Task brief: Would you transcribe the line containing "Screen dimensions: 1389x868" and every line after it, through the end of the records below, exactly and with nothing else?

Records from a data source:

+ + +

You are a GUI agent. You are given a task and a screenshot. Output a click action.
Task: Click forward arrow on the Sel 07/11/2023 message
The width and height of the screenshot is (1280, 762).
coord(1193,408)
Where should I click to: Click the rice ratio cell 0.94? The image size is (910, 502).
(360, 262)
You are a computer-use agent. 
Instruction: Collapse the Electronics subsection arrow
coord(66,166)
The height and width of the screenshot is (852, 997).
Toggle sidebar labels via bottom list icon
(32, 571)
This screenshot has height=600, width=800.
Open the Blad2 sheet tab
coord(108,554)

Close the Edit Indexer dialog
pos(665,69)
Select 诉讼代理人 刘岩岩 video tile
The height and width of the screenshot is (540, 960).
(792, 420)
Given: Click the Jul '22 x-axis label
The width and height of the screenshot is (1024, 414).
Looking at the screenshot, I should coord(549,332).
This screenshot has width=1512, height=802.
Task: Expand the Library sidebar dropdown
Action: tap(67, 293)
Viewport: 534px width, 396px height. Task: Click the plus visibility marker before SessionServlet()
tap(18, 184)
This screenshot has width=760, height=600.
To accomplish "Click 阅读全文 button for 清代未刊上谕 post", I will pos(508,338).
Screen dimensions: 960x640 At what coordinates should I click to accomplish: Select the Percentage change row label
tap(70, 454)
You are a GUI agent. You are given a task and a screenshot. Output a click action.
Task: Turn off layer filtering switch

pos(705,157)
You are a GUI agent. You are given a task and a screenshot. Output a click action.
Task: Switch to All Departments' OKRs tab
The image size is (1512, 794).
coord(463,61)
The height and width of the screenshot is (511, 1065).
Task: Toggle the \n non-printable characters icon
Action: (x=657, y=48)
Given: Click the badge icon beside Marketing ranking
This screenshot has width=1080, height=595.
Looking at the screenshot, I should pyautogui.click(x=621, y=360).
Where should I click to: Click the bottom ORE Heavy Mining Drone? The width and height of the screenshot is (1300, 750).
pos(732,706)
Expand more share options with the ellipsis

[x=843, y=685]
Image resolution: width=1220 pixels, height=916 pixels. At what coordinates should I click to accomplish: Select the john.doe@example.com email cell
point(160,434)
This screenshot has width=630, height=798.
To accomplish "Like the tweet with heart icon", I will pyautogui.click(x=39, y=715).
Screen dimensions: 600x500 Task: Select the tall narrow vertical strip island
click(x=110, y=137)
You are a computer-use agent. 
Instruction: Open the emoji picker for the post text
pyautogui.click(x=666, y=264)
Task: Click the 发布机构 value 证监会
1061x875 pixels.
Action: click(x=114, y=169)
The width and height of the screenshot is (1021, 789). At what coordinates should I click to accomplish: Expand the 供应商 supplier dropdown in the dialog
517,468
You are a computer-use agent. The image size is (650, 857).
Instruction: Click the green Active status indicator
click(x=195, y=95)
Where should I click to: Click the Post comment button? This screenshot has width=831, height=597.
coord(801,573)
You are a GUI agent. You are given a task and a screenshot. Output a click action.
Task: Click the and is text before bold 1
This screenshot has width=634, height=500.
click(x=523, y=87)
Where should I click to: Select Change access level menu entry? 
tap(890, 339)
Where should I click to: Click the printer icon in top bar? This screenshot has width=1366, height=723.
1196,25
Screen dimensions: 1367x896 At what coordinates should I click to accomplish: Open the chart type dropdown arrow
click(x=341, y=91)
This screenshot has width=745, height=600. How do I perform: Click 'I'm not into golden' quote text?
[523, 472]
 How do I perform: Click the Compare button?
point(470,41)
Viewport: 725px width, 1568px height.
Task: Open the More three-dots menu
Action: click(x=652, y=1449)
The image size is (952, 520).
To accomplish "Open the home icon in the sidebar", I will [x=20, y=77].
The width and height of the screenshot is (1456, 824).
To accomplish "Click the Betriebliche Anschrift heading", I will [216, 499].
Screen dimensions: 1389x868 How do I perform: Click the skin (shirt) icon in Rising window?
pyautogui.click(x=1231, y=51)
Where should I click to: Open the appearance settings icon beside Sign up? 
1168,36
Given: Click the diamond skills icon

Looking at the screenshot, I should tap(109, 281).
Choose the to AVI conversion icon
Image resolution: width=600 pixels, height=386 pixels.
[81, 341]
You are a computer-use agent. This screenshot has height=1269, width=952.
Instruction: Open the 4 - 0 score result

+ + +

Exercise solution:
Screen dimensions: 1389x868 How do I perform: Click the skin (shirt) icon in Rising window?
pyautogui.click(x=1231, y=51)
Where should I click to: Open the appearance settings icon beside Sign up? 
1168,36
Given: Click the diamond skills icon

Looking at the screenshot, I should tap(109, 281).
Choose the to AVI conversion icon
Image resolution: width=600 pixels, height=386 pixels.
[81, 341]
You are a computer-use agent. This screenshot has height=1269, width=952.
Instruction: Open the 4 - 0 score result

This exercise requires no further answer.